2. what the chrome and calcium of the 25 of their high chrome pyropes are.
3. what the chrome and calcium content of their chrome diallage (low chrome pyroxene) is.
Most companies do not know how to get their data done nor how to interpret it afterwards. They do not have sufficient data in nickel temperature curves from proton probe for one thing. They also do not know how many pyrope to test from or percentages of what elements in how many pyrope are significant in Canada.
You need to get a nickel-temperature curve on 100 garnets by nickel-thermometry/chrome barometry by proton probe. This data is hard to interpret and needs to be compared to curves in producing pipes. The theory maintains that the higher the temperature and the more mono-peak the curve is, the better up to a point. Proton probe of nickel is rarely wrong in terms of absolute grade, and explains the zero pipe to be just that. (the famous high-pyrope pipe that was barren of diamonds in SA. ) The method is cheaper and faster than electroprobe, and can be used on ALL garnets, not just pyrope, so it works on lamproites, low pyrope Orangeites, Yakuts basaltic kimberlites, rocks of the Winter Sea field, lamprophyres and eclogitic kimberlites with sodic garnets.
*******
You should also use the Yakuts platform electron microprobe data for subcalcic garnets (NOT the Gurney diamond stability field data, which is similar) by Sobolev's criteria for diamond mines by electron probe of the diallage and pyrope. This is sometimes called the diamond stability field. It is not purely that, but more a statistical averaging of the chrome calcium ratios of pyrope found in Russian diamond producers. It says that with a 13 percent population or greater of pyropoe containing more than 5% chrome and less than 2.6% calcium, you have a statistical certainty of being in an economic diamond rock. This simple statistic has been totally lost on Canadian diamond explorationists. The minimum population size is 100 garnets for a good sample.

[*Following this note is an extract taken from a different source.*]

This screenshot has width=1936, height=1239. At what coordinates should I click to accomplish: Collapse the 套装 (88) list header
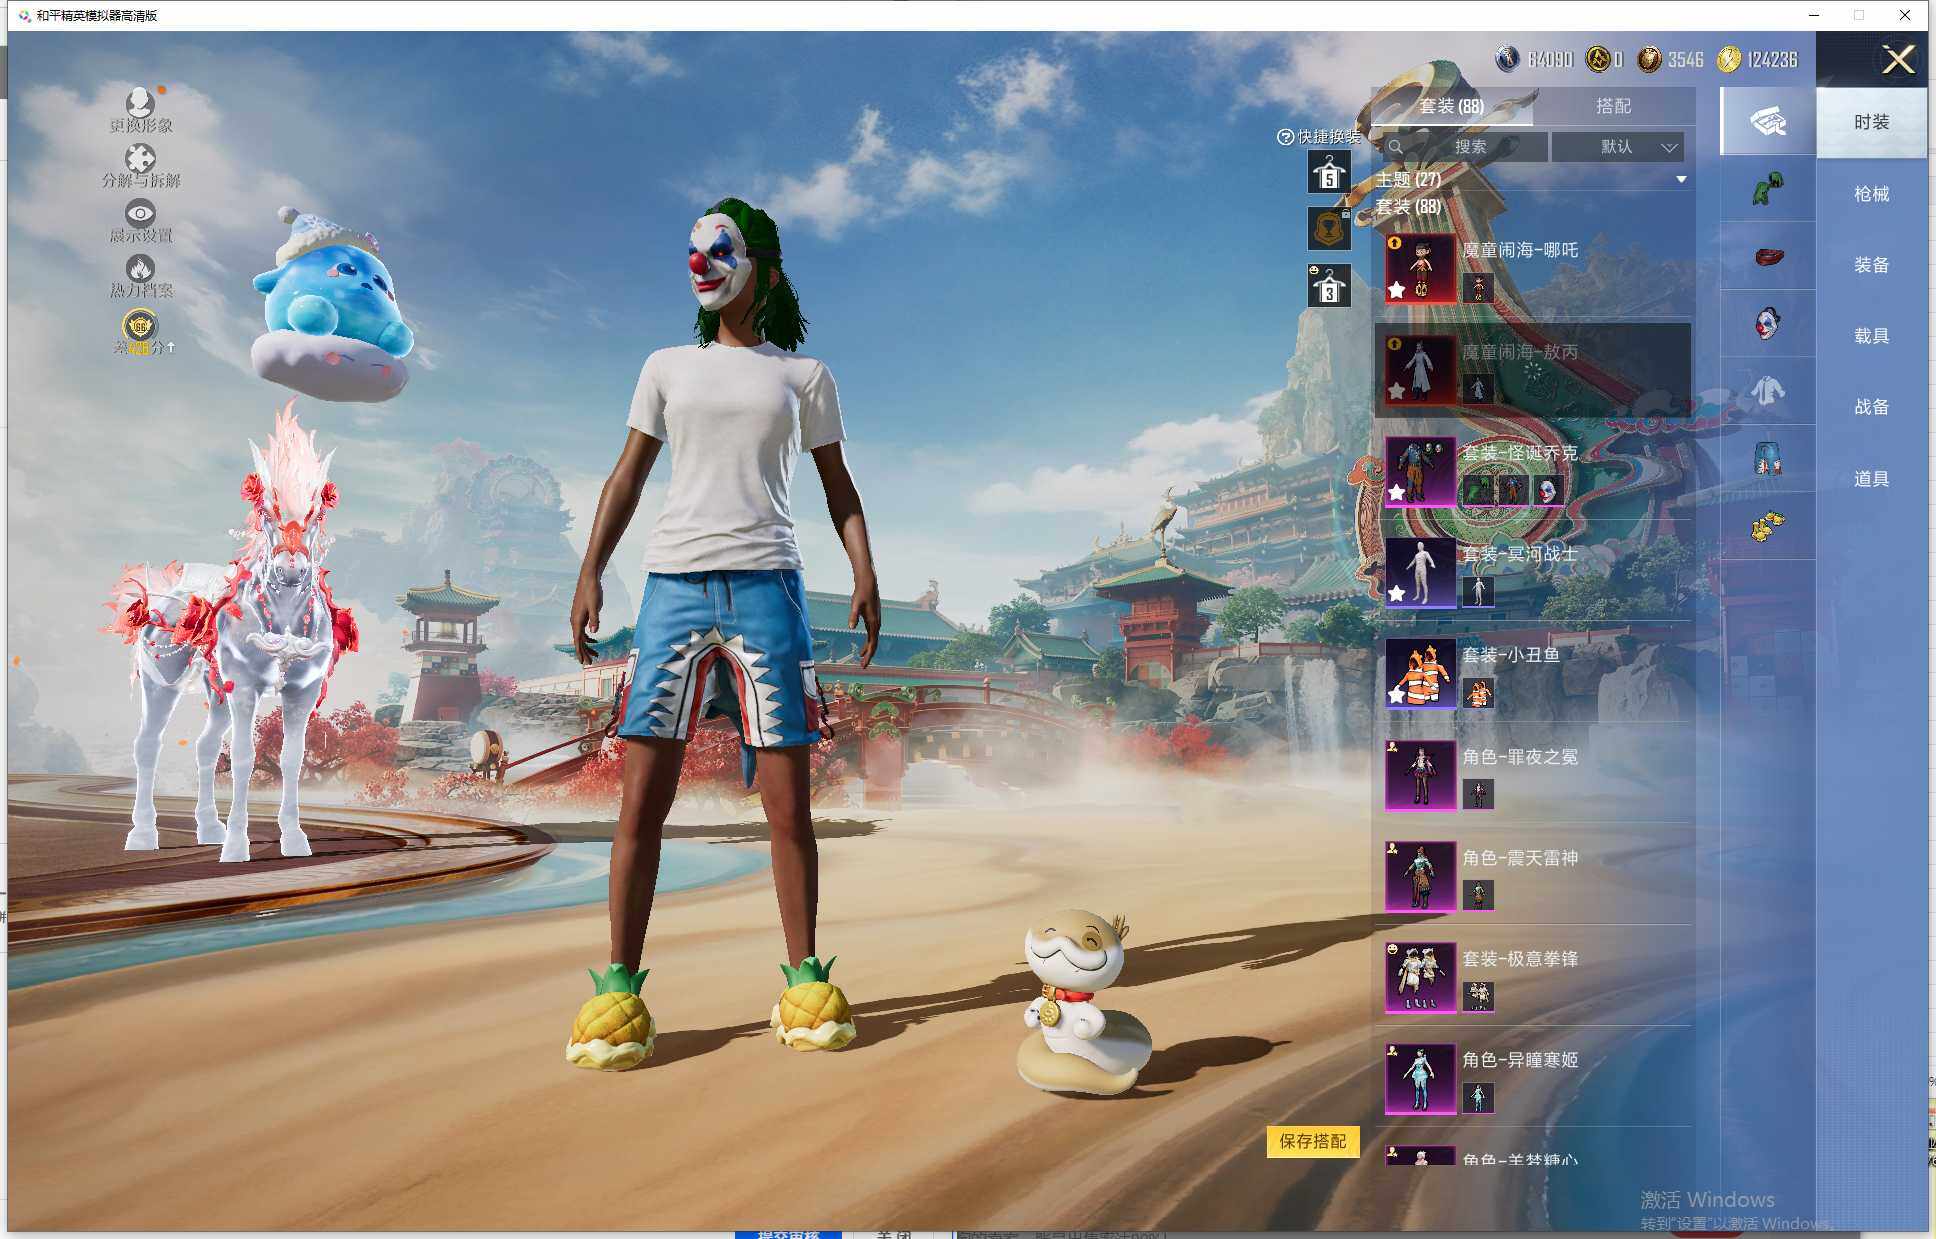click(x=1408, y=207)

Bad sampling of many Kirkland Lake pipes, particularly the A-4, which contained, obviously by visual inspection, MANY high chrome pryopes (you can tell by the depth of the purple colour and non-facetedness)-- leaves the potential of that large extremely-diamondiferous-by-hit rate field a mystery.
All of this data is statistical analysis of the eutectic of the garnet, -- its composition which gives a pressure and temperature of crystal formation. It correlates highly with both diamond stability at pressure and temperature of formation -and- the statistical presence of diamonds in mines. These are two different factors, as the oxygen fugacity of the ascending pipe is also important. (to diamond survivability on transport from depth of formation. ) It is also important to realize that macro and micro diamond content ratios have NOT been established as being related to the economics of producers.
All diamonds it appears were formed about 3.8 billion years ago, at depths from 90 to 180 miles beneath the surface. They were then transported to surface in stable basin areas NEARER THE EDGES of these basins (not the centres!) from one billion to 16 million years ago in near synchronous world-wide explosive volcanic events. The explosive volcanoes came in in stages but were uniformly or near-uniformly explosive cold-ash breccias exiting the pipes at up to supersonic speeds, to spew sometimes 6 kilometres in the air. These volcanoes formed distinctive rock textures, called diatremic, which is a porphyritic breccia. (It looks just like road concrete or pavement but more colourful. The crystals in true kimberlite can be deeply coloured. The ground mass varies from deep blue to pale grey to pale yellow.) The pipes formed low fall-back cones and wide depressions whose ridges quickly erode. The rock is characterized by it tendency to decrepitate in sunlight. The South africans used to just crush the mine rock and let it corrode in a few months on the surface to release the diamonds.